I created my first CNN using Microsoft’s Dogs vs Cats dataset. Both times when I’ve ran it, the training stops because of a corrupt image. I read the ImageFolder docs and see that is_valid_file is a function, but I have no idea how to create a function that would be able to do that. Can someone give me code that can do that? Thanks.
Once you’ve created the Dataset
, you could iterate it and use the index (and thus file path) to either fix the file (re-download, recreate) or remove it from the folder.
Also, what error message are you getting?
I have question why in torchvision 0.2.1 when I supply is_valid_file function there is error : “init() got an unexpected keyword argument ‘is_valid_file’”? I can see from doc the argument exist.
torchvision 0.2.1
was released on April 24, 2018 based on the release notes, while is_valid_file
was added on April 25 2019 in this PR (so a year later).
Where did you find the docs which mention it in 0.2.1
?
My bad.

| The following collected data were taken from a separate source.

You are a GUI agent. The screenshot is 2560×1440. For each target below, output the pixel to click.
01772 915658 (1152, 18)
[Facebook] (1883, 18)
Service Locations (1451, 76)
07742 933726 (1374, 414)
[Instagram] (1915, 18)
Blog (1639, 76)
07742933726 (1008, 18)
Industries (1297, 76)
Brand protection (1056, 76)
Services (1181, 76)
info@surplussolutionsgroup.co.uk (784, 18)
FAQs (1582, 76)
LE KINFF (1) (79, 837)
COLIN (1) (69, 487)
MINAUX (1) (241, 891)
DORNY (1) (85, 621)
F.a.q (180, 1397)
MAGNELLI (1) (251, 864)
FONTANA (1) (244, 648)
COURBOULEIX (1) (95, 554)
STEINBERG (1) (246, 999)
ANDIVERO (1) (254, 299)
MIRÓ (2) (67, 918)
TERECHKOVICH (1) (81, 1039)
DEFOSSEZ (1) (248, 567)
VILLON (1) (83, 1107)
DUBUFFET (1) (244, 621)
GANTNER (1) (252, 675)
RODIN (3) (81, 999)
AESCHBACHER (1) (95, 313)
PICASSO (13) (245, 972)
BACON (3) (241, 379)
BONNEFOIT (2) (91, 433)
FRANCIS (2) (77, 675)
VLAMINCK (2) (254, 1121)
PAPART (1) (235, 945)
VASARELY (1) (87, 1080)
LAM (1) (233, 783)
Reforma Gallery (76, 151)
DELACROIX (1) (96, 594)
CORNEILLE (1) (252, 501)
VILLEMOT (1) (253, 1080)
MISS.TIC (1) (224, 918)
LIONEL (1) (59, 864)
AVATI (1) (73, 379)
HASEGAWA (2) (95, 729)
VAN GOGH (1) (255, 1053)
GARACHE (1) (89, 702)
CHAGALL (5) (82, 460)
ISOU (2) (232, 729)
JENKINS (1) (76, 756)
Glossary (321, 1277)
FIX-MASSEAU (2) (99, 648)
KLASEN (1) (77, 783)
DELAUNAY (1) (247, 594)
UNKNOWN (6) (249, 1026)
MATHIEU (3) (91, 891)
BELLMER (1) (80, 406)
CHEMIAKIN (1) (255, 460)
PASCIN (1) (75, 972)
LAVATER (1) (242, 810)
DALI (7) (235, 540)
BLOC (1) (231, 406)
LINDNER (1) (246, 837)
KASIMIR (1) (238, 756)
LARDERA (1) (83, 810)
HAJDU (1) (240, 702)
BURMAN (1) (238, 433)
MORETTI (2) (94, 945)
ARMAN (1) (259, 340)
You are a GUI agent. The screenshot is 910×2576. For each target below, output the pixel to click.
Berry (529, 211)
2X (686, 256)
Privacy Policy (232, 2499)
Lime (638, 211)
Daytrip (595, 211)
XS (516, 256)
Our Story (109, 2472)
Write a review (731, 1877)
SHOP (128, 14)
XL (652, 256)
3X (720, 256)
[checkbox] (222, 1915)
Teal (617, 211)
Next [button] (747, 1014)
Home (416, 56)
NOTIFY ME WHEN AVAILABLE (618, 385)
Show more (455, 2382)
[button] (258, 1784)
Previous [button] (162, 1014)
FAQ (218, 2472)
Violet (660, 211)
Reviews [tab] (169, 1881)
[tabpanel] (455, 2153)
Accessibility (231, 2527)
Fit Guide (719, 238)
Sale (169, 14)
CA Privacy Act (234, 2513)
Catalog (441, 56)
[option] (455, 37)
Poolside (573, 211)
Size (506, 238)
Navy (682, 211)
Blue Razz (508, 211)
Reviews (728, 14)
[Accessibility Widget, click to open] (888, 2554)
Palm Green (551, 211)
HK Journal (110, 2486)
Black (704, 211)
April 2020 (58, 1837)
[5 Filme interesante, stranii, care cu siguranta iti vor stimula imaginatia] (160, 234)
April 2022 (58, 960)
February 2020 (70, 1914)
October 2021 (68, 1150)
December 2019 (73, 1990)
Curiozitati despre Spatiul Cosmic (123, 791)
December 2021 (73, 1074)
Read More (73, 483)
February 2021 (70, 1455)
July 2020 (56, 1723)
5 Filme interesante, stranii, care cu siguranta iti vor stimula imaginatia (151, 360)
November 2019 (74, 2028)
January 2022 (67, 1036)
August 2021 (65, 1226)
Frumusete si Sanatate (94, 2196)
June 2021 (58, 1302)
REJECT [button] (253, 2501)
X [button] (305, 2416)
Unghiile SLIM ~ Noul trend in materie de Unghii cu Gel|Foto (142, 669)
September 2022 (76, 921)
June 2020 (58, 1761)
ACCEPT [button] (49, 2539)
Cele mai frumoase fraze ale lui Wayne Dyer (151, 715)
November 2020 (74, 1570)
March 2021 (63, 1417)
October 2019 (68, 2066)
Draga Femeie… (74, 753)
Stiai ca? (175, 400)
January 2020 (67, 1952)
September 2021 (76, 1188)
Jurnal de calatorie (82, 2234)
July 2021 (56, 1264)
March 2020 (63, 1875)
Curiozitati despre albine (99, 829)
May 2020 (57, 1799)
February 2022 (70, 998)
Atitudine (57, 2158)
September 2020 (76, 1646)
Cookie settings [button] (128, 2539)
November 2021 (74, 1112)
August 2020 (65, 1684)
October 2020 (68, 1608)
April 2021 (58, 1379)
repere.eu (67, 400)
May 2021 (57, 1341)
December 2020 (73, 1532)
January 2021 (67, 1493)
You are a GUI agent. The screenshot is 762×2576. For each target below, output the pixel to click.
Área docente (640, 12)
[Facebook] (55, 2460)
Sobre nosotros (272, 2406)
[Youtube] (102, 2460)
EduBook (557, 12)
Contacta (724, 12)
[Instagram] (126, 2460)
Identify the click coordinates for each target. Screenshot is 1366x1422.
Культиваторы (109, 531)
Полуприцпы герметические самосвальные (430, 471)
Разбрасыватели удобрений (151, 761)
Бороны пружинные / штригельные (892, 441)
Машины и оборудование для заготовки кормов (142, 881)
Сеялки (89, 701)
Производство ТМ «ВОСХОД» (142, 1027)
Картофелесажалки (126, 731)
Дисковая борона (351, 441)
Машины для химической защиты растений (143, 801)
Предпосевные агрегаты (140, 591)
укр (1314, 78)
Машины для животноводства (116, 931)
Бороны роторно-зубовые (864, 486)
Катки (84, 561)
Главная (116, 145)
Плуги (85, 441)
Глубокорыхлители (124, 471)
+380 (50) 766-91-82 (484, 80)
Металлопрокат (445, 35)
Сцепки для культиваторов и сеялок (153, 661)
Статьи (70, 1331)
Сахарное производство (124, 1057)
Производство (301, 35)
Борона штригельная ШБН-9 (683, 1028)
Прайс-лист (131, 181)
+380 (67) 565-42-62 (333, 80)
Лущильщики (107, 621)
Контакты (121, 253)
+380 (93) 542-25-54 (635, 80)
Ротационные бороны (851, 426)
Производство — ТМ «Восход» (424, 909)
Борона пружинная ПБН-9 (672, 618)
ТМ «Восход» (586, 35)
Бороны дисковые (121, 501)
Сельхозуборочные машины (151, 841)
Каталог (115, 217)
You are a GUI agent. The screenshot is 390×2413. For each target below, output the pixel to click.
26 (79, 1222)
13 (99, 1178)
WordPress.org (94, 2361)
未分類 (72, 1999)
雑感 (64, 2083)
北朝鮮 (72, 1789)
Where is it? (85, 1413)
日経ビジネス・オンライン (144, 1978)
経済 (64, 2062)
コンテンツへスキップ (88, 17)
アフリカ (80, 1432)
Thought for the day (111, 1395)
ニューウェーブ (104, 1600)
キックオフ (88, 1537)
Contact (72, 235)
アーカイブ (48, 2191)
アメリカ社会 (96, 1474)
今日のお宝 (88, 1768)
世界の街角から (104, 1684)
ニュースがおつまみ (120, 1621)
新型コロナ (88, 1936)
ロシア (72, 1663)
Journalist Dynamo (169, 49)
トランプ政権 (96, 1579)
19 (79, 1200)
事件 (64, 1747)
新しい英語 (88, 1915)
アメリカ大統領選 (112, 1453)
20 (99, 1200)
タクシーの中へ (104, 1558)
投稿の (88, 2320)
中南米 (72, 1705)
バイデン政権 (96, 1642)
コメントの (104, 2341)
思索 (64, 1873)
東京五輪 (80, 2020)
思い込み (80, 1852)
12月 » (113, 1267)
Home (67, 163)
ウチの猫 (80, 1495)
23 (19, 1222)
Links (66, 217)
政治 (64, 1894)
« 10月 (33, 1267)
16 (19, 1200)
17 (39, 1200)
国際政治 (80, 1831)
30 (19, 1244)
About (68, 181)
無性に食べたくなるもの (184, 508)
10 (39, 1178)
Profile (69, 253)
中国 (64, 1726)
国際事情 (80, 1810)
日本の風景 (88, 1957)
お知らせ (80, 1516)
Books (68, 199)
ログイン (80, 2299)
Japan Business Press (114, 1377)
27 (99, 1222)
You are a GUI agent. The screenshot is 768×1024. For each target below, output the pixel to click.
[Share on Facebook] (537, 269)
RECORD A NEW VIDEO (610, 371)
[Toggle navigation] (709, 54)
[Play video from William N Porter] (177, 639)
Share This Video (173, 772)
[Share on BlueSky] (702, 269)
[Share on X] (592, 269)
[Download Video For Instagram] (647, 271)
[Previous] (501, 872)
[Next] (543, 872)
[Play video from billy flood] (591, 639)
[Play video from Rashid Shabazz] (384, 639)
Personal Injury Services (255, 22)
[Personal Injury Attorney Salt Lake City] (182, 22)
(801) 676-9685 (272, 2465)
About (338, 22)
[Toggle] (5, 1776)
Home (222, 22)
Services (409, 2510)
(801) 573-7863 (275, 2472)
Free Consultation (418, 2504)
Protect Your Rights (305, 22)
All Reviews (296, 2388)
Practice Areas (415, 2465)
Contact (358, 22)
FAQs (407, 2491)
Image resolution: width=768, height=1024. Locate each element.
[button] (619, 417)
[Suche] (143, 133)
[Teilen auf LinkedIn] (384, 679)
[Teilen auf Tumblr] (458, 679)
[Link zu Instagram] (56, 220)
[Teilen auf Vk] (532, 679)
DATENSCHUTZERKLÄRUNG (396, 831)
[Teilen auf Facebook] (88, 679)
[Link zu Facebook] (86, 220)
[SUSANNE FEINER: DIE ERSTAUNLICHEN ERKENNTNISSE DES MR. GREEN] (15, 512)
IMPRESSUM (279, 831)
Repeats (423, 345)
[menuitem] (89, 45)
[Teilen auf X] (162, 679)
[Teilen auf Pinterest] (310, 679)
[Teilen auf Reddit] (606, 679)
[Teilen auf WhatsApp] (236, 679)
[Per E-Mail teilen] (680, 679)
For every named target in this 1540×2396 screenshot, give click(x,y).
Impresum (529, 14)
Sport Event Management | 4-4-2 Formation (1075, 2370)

I have 0.2.1 in my system all this time, and I thought it already includes that missing argument. I just reinstall pytorch and torchvision, and there is no problem anymore.
Thanks for your time.
What does that mean? Can you show a sample code?
If i iterate my dataset i already get the error (caused by a corrput jpg file in my image folder) before i can do something in the for loop.
That’s the idea to debug the issue further. Once you’ve isolated the index, where the dataset
fails, check the corresponding file.
A code snippet would be:
for idx in range(len(dataset)):
try:
batch = dataset[idx]
except Exception as e:
print(idx)